Coking is a severe thermal cracking process used in petroleum refineries to convert heavy residual oils into lighter, more valuable products such as naphtha, diesel, and gas oils. The process leaves behind petroleum coke, a solid carbonaceous material. There are two primary coking technologies employed in modern refineries: delayed coking and fluid coking. Both processes operate at temperatures between 480°C and 520°C and generate significant volumes of process water that become heavily contaminated with complex organic and inorganic compounds.
Delayed coking, the most widely used variant, involves heating residuum in furnace tubes and then discharging it into large coke drums where cracking and polymerization reactions continue. Fluid coking uses a fluidized bed of hot coke particles where feedstock is sprayed and cracked in a continuous process.
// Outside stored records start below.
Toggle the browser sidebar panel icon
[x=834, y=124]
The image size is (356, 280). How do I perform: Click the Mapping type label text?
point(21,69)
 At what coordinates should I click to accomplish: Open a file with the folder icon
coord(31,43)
Flexicoking adds a gasification step to convert coke into a low-BTU fuel gas. Each variant produces distinct wastewater characteristics requiring tailored treatment strategies.
Coker wastewater originates from multiple process points. The fractionator overhead receiver produces sour water containing hydrogen sulphide, ammonia, and light hydrocarbons. Coke drum quench water, used to cool and fracture the coke mass, becomes laden with oil, suspended solids, and dissolved organics. Blowdown from overhead accumulators, stripper reflux drums, and product rundown systems contributes additional contaminated streams. Steam condensate from turbine drivers and pump steam jets adds thermal load and dissolved solids.
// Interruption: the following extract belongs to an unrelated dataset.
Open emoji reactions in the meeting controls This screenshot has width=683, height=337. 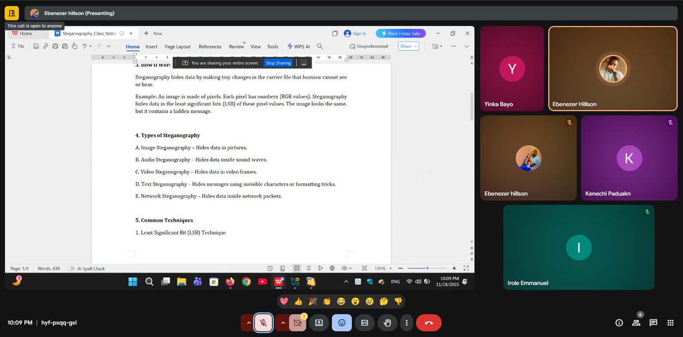click(x=342, y=323)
The combined coker wastewater stream typically exhibits extreme variability in flow and composition, with flow rates fluctuating based on drum switching cycles, quench sequences, and unit turndown operations. This variability necessitates robust equalization and buffering capacity in the treatment system design.
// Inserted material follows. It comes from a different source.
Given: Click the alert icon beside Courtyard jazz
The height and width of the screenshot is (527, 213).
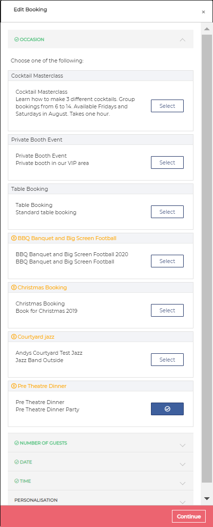Looking at the screenshot, I should (14, 337).

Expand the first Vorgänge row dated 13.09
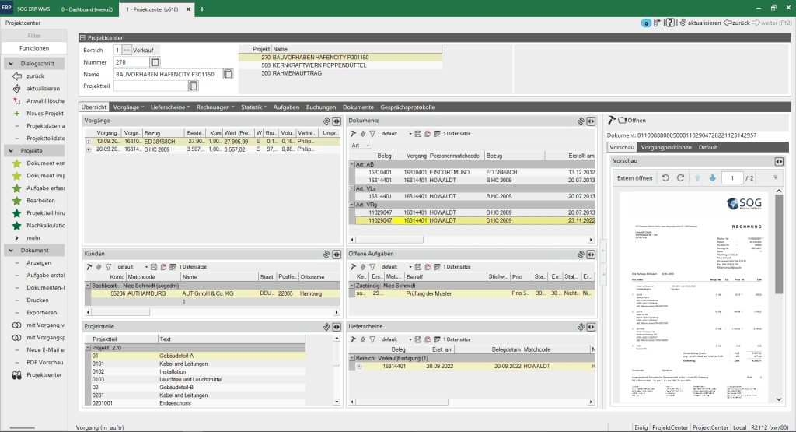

Coker effluent is characterised by some of the highest pollutant concentrations found in refinery wastewater. Chemical Oxygen Demand (COD) frequently exceeds 10,000 mg/L and can reach 50,000 mg/L during upset conditions. Phenol concentrations range from 200 to 2,000 mg/L, representing one of the most toxic and difficult-to-treat components. Ammonia nitrogen levels typically fall between 500 and 3,000 mg/L, while hydrogen sulphide and cyanide present additional toxicity concerns. Free oil, emulsified oil, and tar-like substances contribute elevated hydrocarbon content, often exceeding 500 mg/L total petroleum hydrocarbons (TPH).
Other constituents include thiocyanates, mercaptans, pyridines, cresols, and polynuclear aromatic hydrocarbons (PAHs). The high temperature of some streams introduces thermal shock potential for advanced biological treatment systems, requiring careful heat recovery or cooling integration.
Four critical contaminant categories drive treatment system design for coking operations.
Phenol and substituted phenols (cresols, xylenols) constitute the primary toxicological concern in coker wastewater. Concentrations from 200 to 2,000 mg/L inhibit conventional advanced biological treatment at levels above 50 mg/L. Phenols bioaccumulate and exert acute toxicity to aquatic life at concentrations below 1 mg/L. Specialised extraction or advanced biological acclimation is required to achieve discharge standards. Phenol removal also reduces effluent colour and odour problems associated with coking operations.
Coker wastewater COD values ranging from 5,000 to 50,000 mg/L represent among the highest organic loads in refinery operations. The COD consists of complex mixtures of aliphatic and aromatic hydrocarbons, organic acids, heterocyclic nitrogen compounds, and polymerization byproducts. High COD imposes massive oxygen demand on biological systems and can overwhelm conventional activated sludge processes without significant dilution or staged treatment. Fractionation of COD into biodegradable and refractory components guides technology selection.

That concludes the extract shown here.